Exercise brief -
Could you return each line from the one bearing "You are a computer-use agent. Screen" through the last line of the entries, exactly as it stands, with no pictures?

[Stored data]
= Beginning of Section =
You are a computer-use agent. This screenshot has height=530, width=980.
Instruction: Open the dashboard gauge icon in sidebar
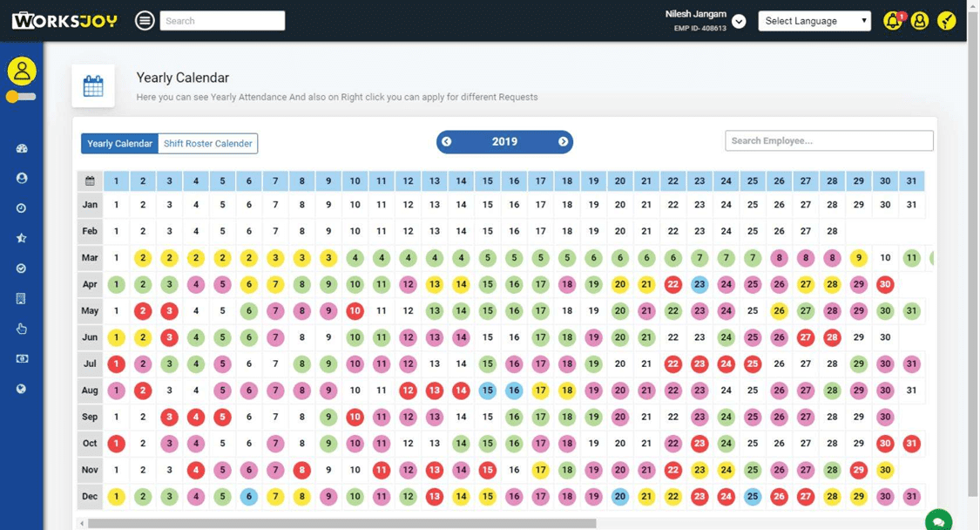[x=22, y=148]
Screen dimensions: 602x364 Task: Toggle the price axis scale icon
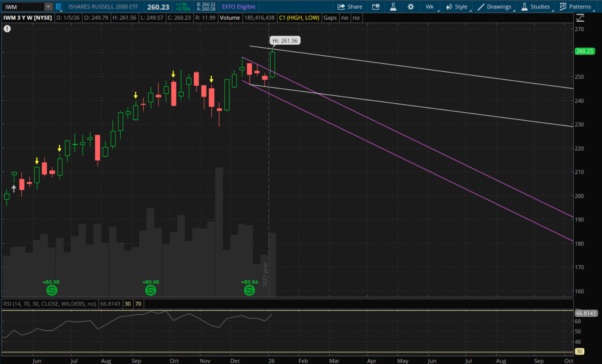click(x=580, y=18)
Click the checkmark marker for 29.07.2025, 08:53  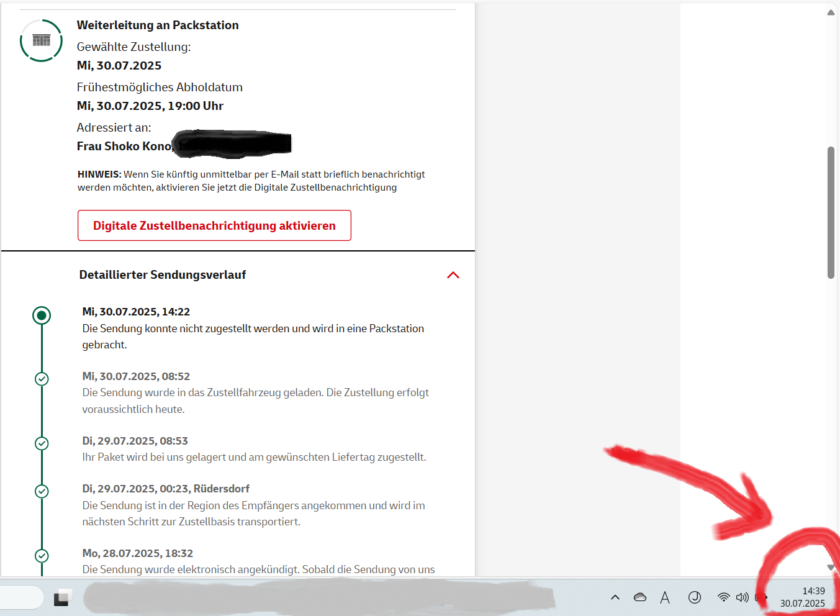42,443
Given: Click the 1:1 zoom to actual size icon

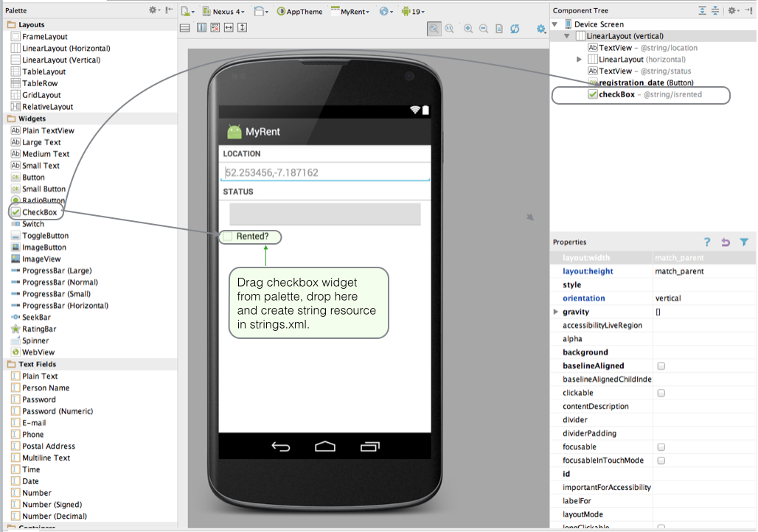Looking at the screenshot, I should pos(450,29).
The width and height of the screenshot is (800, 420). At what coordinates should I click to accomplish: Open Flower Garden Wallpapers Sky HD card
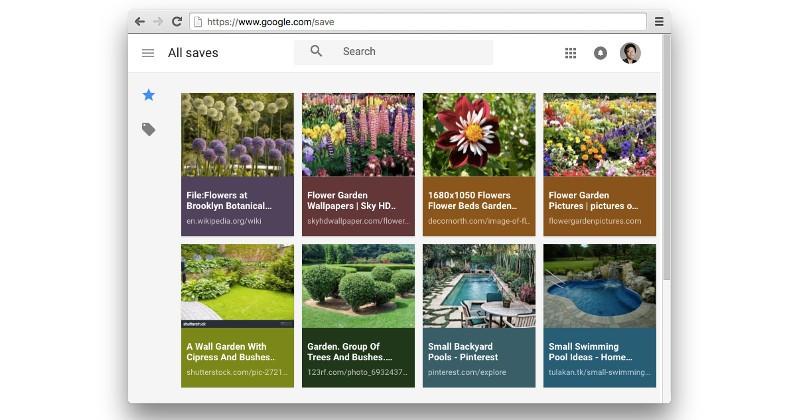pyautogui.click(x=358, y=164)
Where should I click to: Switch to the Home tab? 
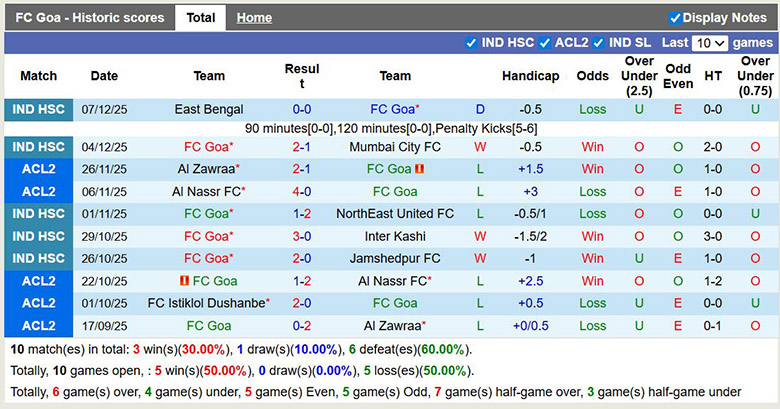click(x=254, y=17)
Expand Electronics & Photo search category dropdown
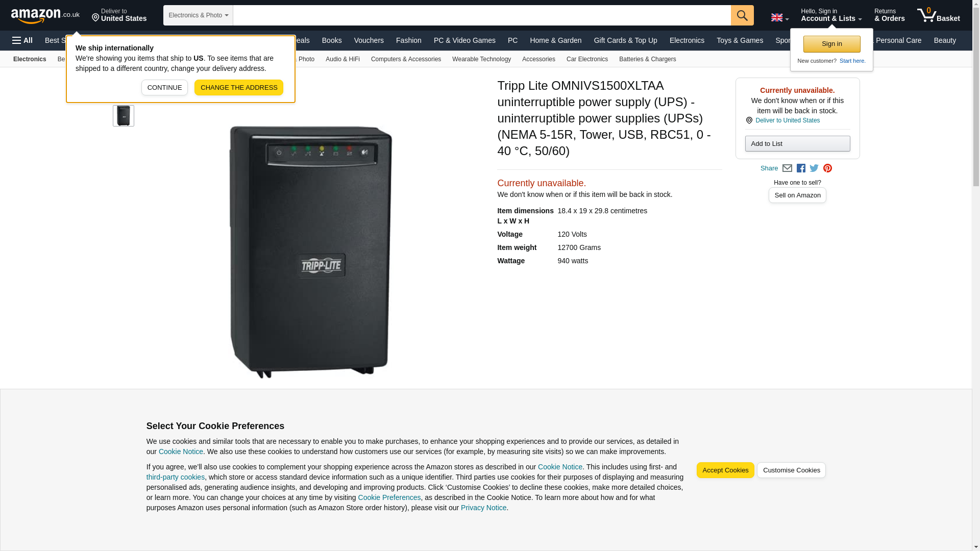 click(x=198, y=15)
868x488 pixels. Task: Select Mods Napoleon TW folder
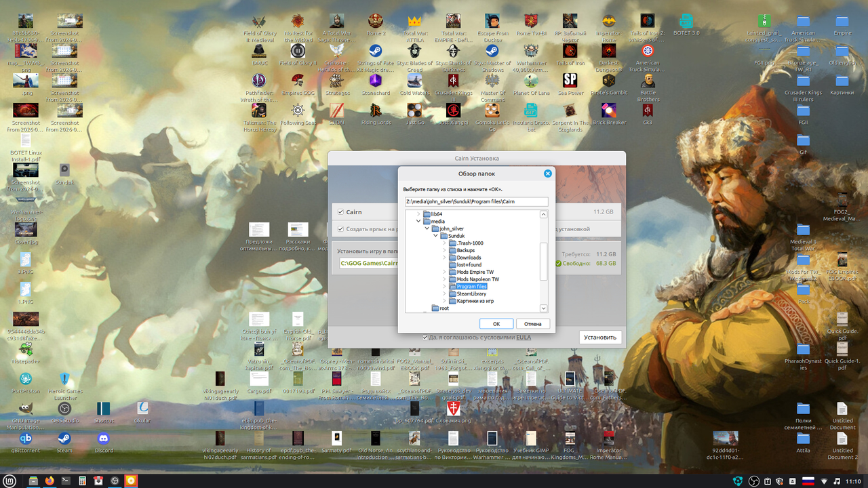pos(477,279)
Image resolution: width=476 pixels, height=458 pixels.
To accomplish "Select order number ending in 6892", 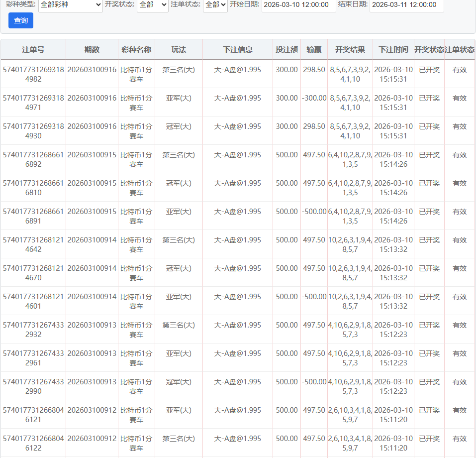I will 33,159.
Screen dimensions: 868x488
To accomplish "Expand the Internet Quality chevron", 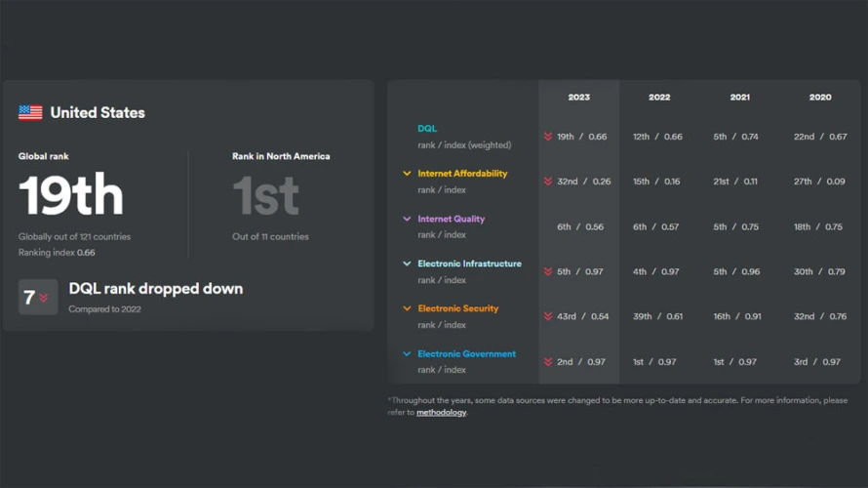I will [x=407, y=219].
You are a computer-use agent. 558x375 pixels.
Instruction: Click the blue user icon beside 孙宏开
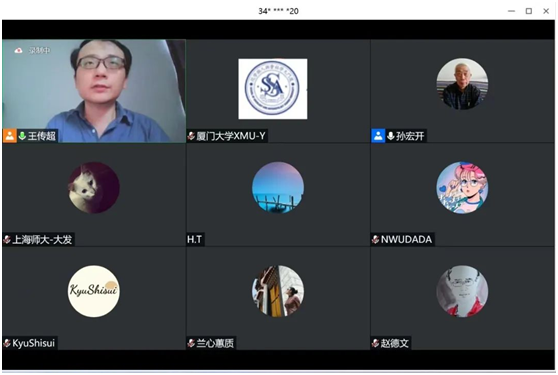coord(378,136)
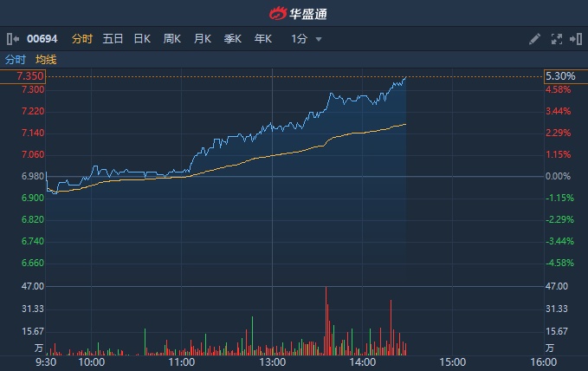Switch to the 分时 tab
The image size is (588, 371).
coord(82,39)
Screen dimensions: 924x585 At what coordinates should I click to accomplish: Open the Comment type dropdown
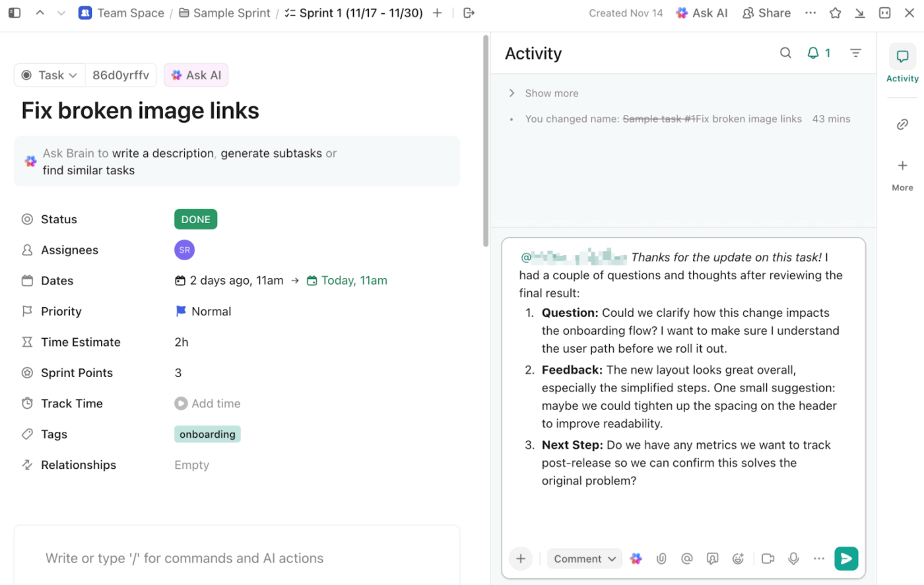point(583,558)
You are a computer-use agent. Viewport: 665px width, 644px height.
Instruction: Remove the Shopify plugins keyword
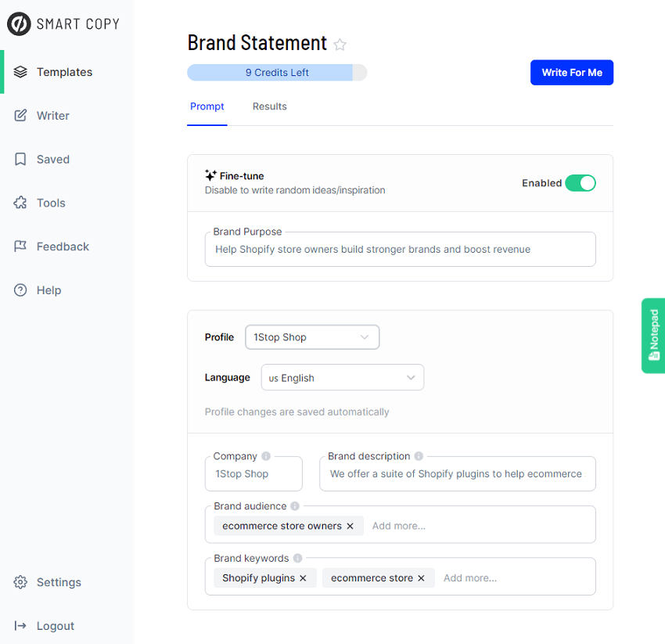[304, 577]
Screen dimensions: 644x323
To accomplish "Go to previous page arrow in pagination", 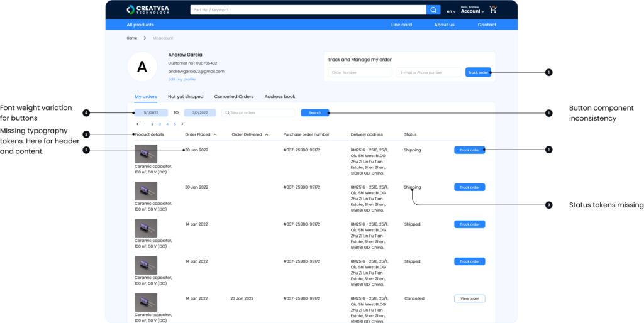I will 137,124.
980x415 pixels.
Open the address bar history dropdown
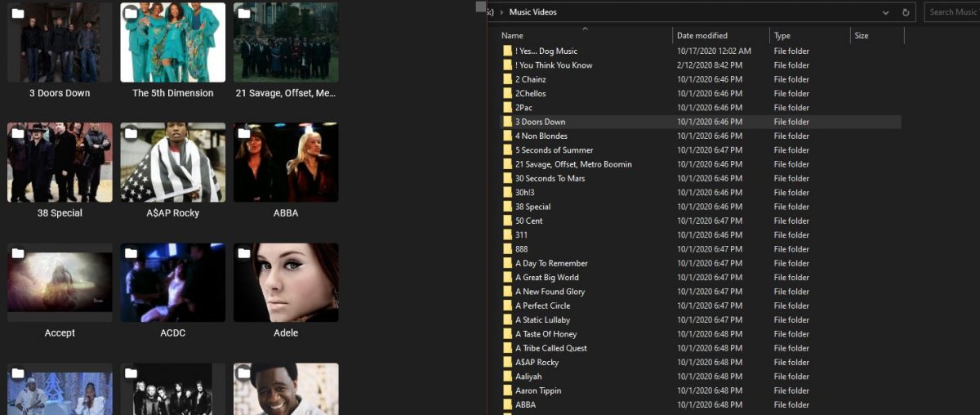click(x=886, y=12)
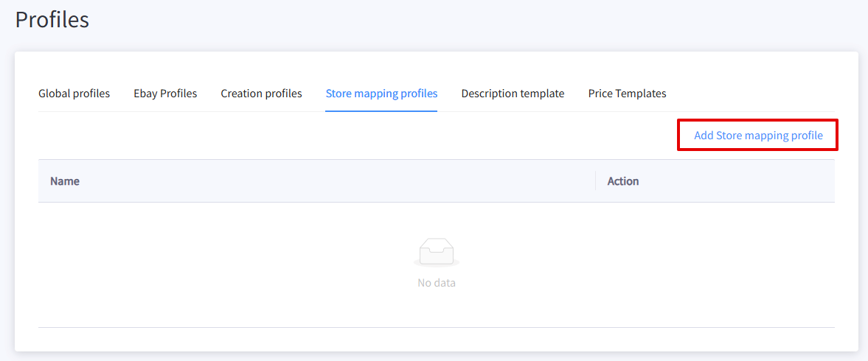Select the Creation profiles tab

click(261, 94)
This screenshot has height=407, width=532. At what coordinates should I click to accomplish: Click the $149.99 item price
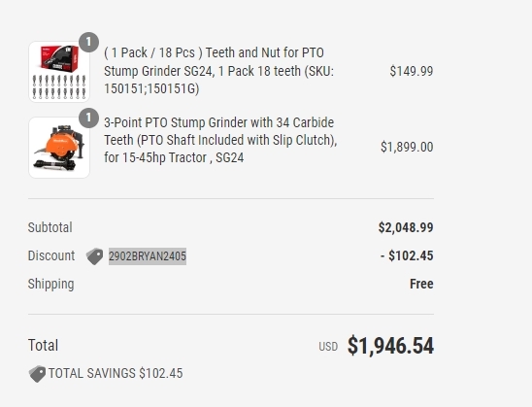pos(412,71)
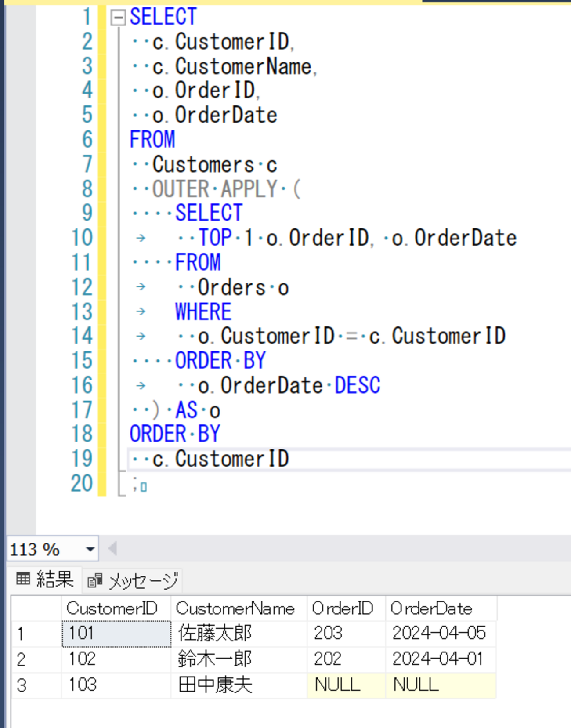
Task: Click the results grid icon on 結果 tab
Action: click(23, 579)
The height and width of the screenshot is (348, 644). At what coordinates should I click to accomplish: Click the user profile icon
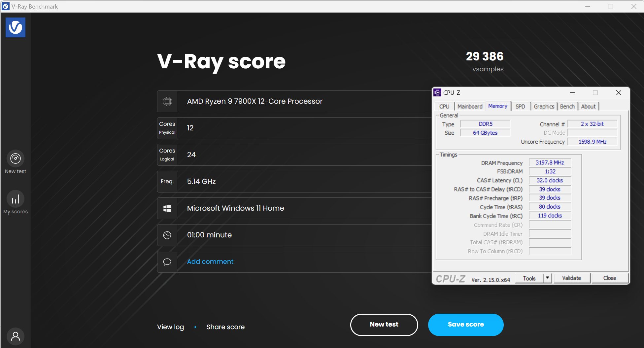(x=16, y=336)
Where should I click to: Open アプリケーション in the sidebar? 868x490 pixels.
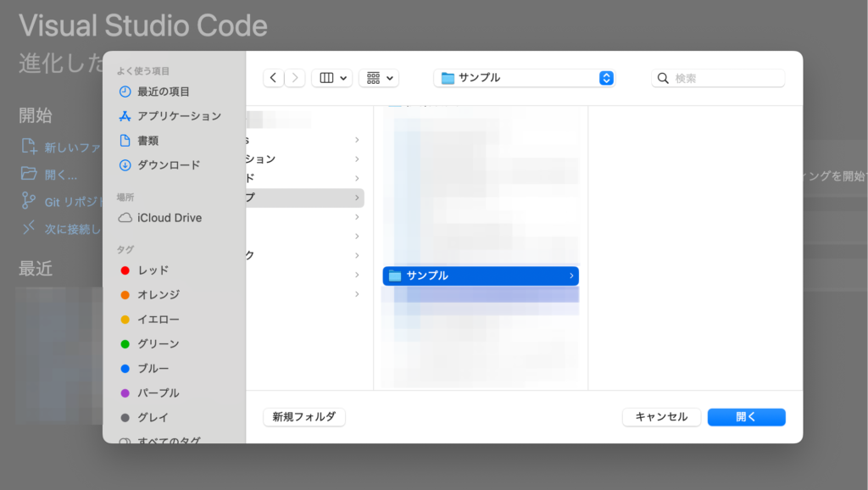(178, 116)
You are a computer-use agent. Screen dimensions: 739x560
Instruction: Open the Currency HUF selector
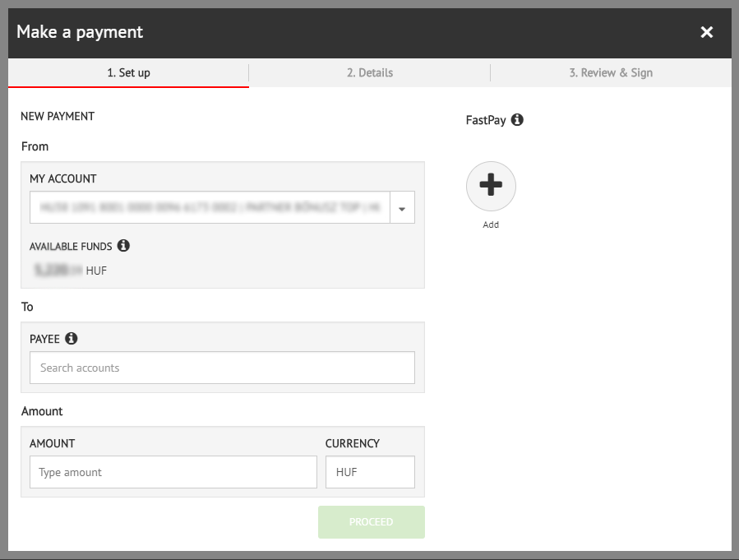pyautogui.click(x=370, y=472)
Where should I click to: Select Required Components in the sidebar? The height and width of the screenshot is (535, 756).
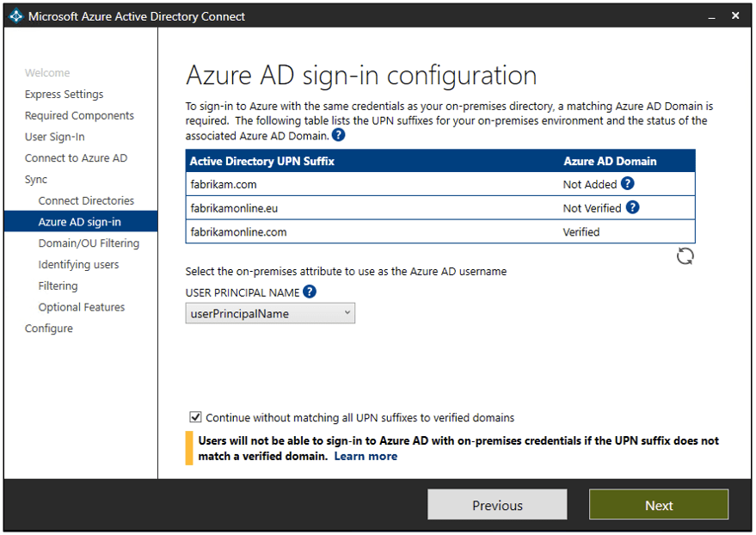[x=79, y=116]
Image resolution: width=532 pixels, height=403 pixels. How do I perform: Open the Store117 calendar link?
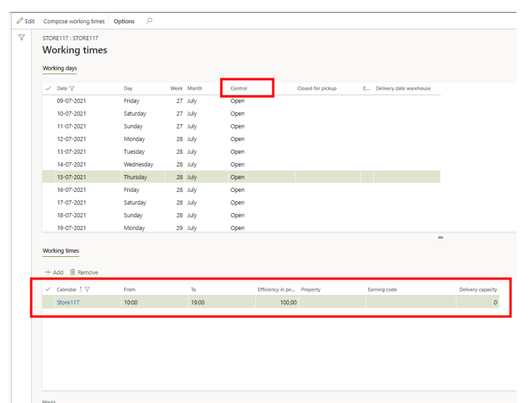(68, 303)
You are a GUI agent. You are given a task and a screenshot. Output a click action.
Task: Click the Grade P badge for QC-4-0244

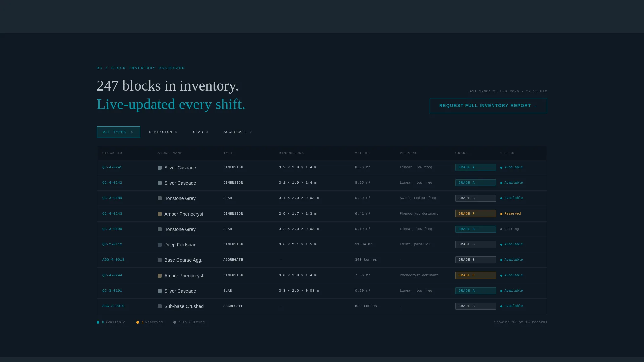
= End of Section =
Solution for this task -
You are a computer-use agent. Screen dimensions: 739x560
Instruction: Open the Currency HUF selector
pyautogui.click(x=370, y=472)
Where should I click to: Select Required Components in the sidebar? The height and width of the screenshot is (535, 756).
[x=79, y=116]
Image resolution: width=532 pixels, height=403 pixels. How do I perform: Open the Store117 calendar link?
(68, 303)
You are a GUI agent. You are given a task and a screenshot. Output a click action.
Task: Click the Grade P badge for QC-4-0244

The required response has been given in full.